When I finally hit the last kilometers of sealed road before Opuwo on the C43, I felt I was flying instead of pedaling. 950 km had gone by since I had left Windhoek and I think my average speed most of the way was around 7 km/h. As I stepped on the tarmac and I was able to cycle at 23 km/h I felt like Superman without a cape. But I was already starting to feel in my body the effects of such a rigorous stretch. The daily exposure to the harsh sun combined with the extremely dry weather had dissected my skin until it cracked like a leaf in autumn. I had such deep cuts on my heels that I could hardly stand on my feet due to the pain I felt. My lips would bleed when smiling as the slits across them enlarged while stretching the skin and the impending burn forced me to close my mouth again as quickly as possible. Of all of it, I think the worst thing was the nose, it hurt inside, it was tight. The boogers that form in such a dry climate are like stalactites that prick like needles in the nostrils.
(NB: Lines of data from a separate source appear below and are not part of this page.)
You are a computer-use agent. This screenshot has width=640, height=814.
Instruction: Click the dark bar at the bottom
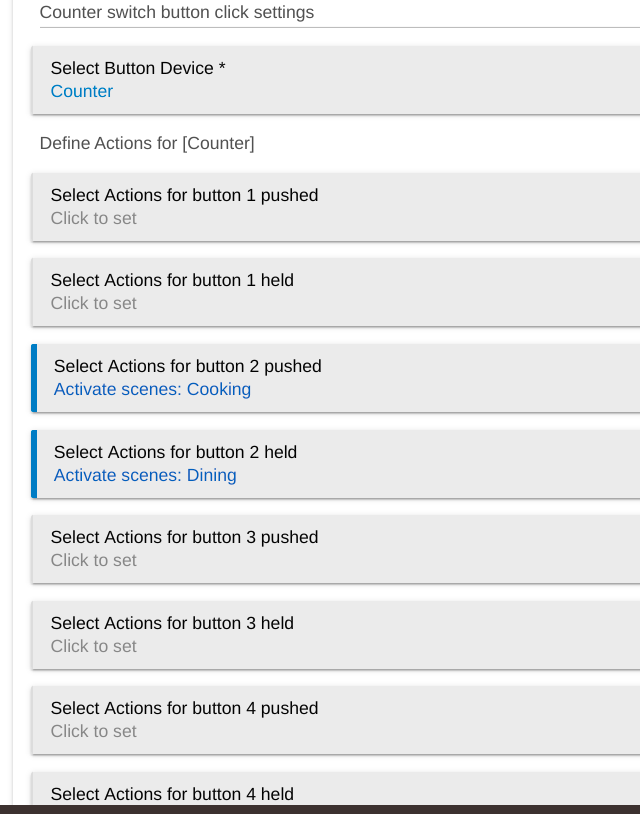[320, 808]
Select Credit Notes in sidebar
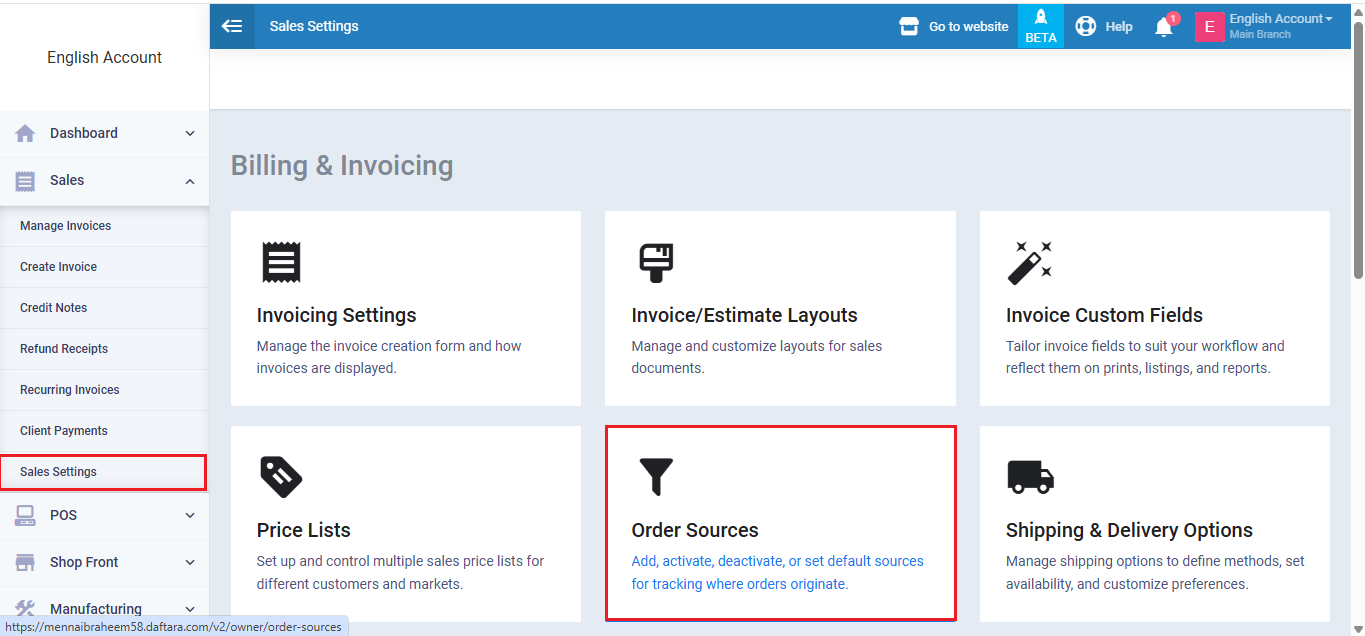1365x636 pixels. coord(54,308)
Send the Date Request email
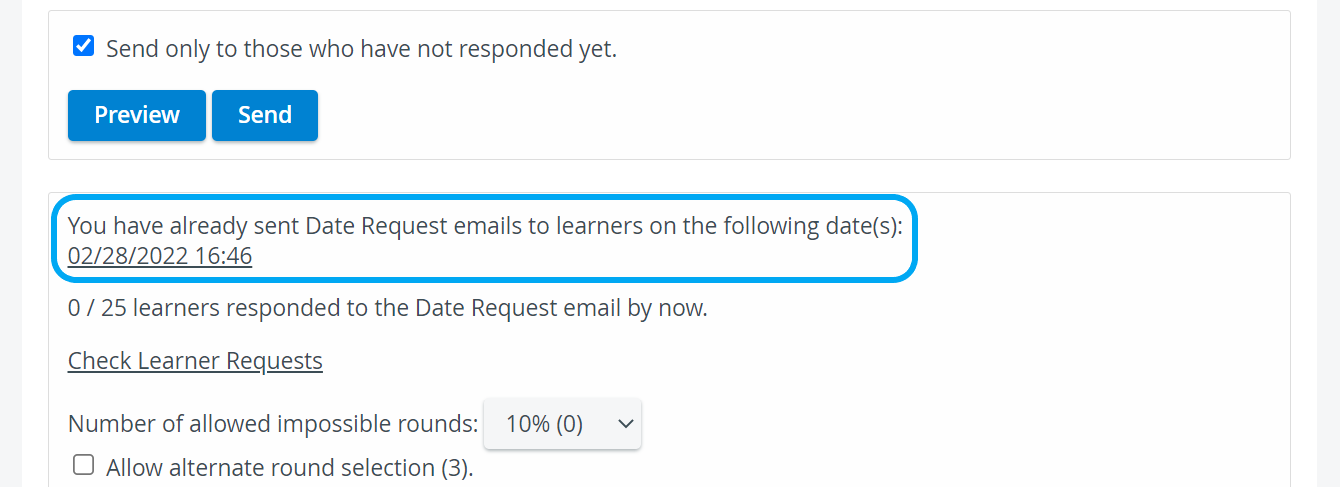1340x487 pixels. pos(265,115)
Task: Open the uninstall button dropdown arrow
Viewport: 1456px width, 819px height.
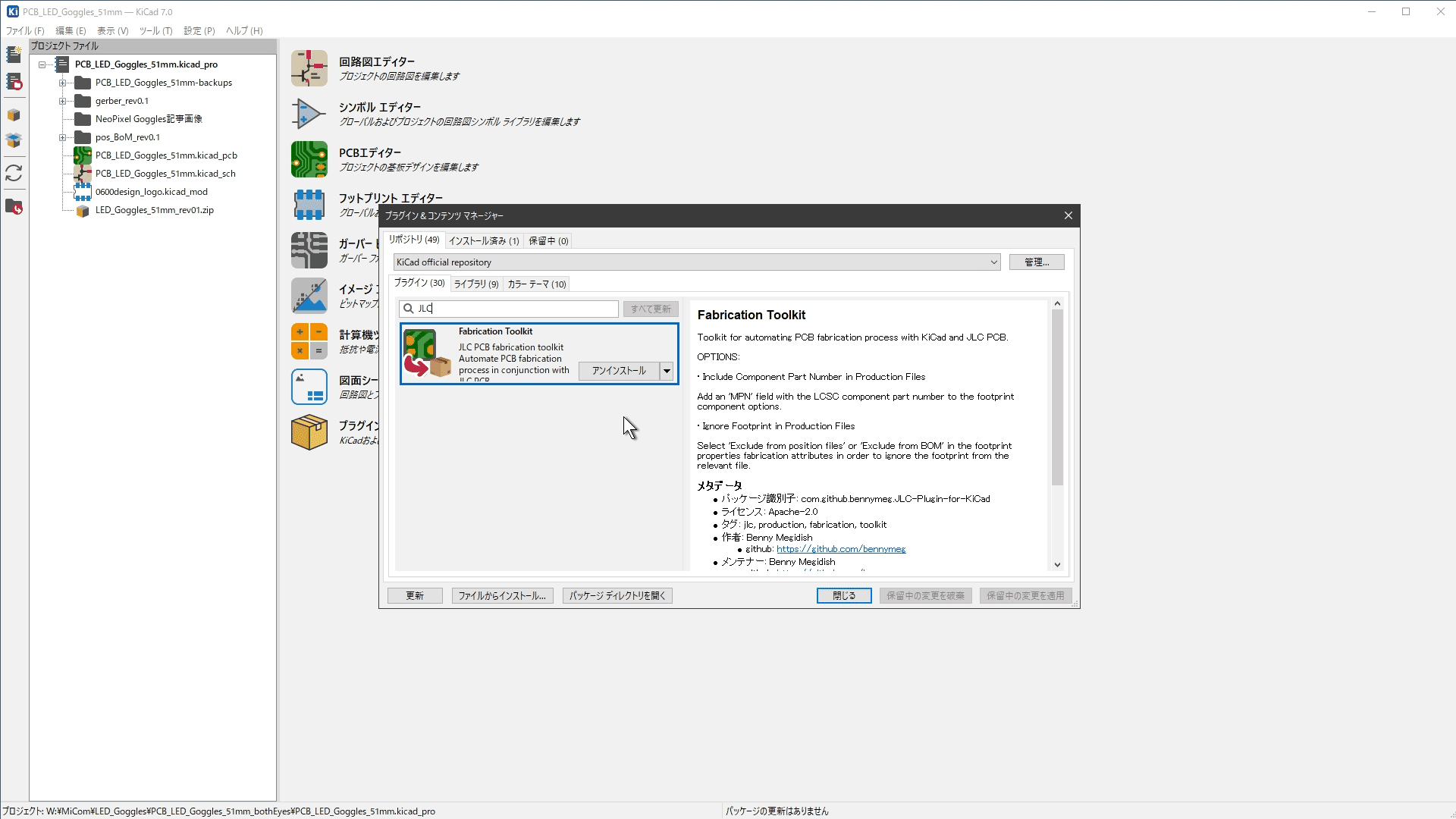Action: (667, 371)
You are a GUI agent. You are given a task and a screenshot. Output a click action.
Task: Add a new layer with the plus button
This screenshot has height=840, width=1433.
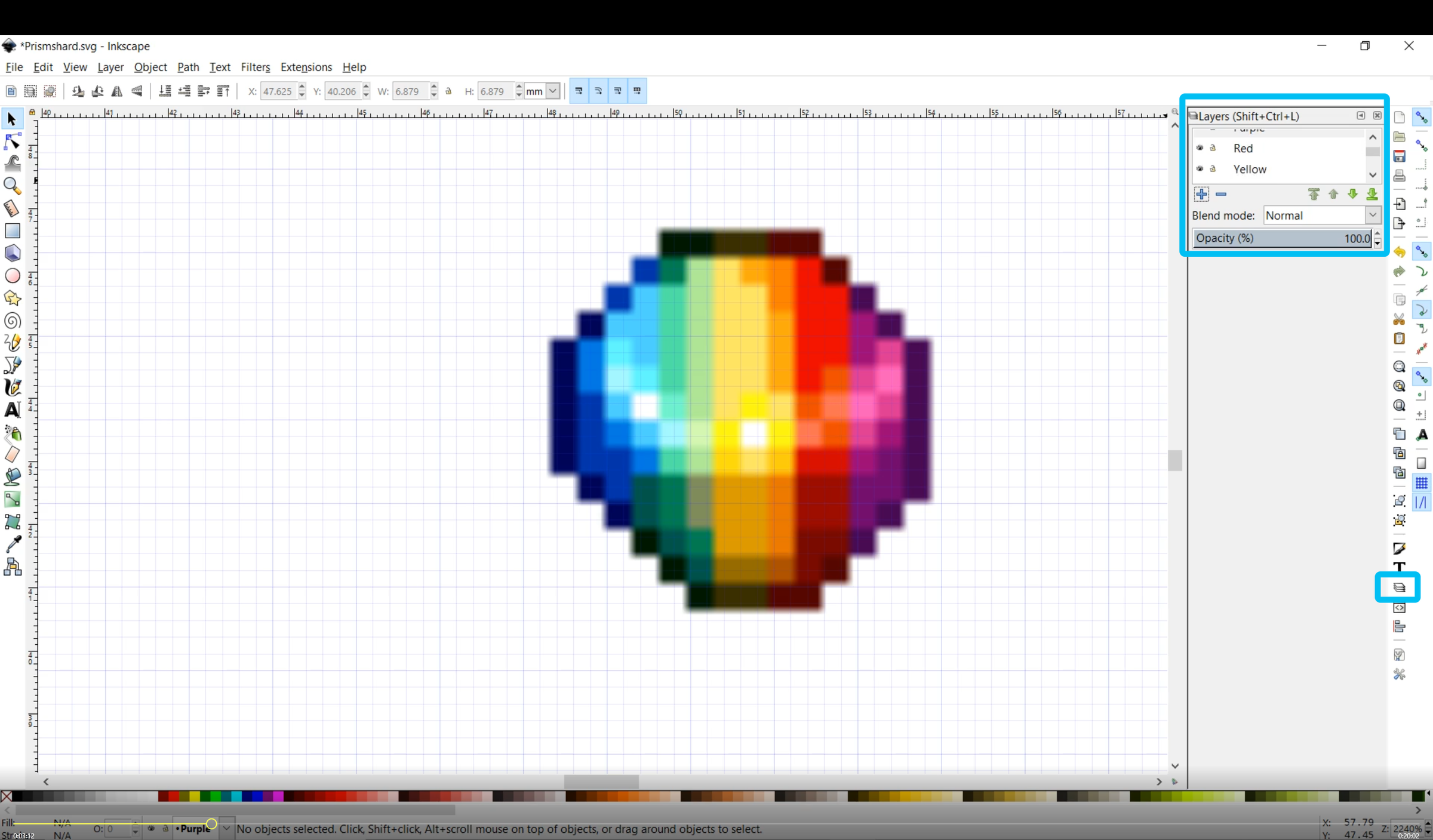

It is so imperative the need to remove them that it ends up hurting the thin membranes of the inside of the nose. But sometimes it only takes as little as 5 minutes to be full again, and it hurts so much that I can no longer stick my finger back in to clean it.
I finally arrived at the dusty town of Opuwo with a happiness and a sense of accomplishment that I have rarely experienced before, having cycled one of the hardest stretches I have ever faced in my life as a bicycle traveler. But at the same time, it provided me with moments of sublime grandeur. Moments that I was able to enjoy alone, without being disturbed by anyone else. Now it was time to leave the bicycle hhere and catch a mini van back to Windohoek, in search of a bit of social life, good rest, good food and to hear the grand final verdict: whether I have been granted the Angolan visa or not.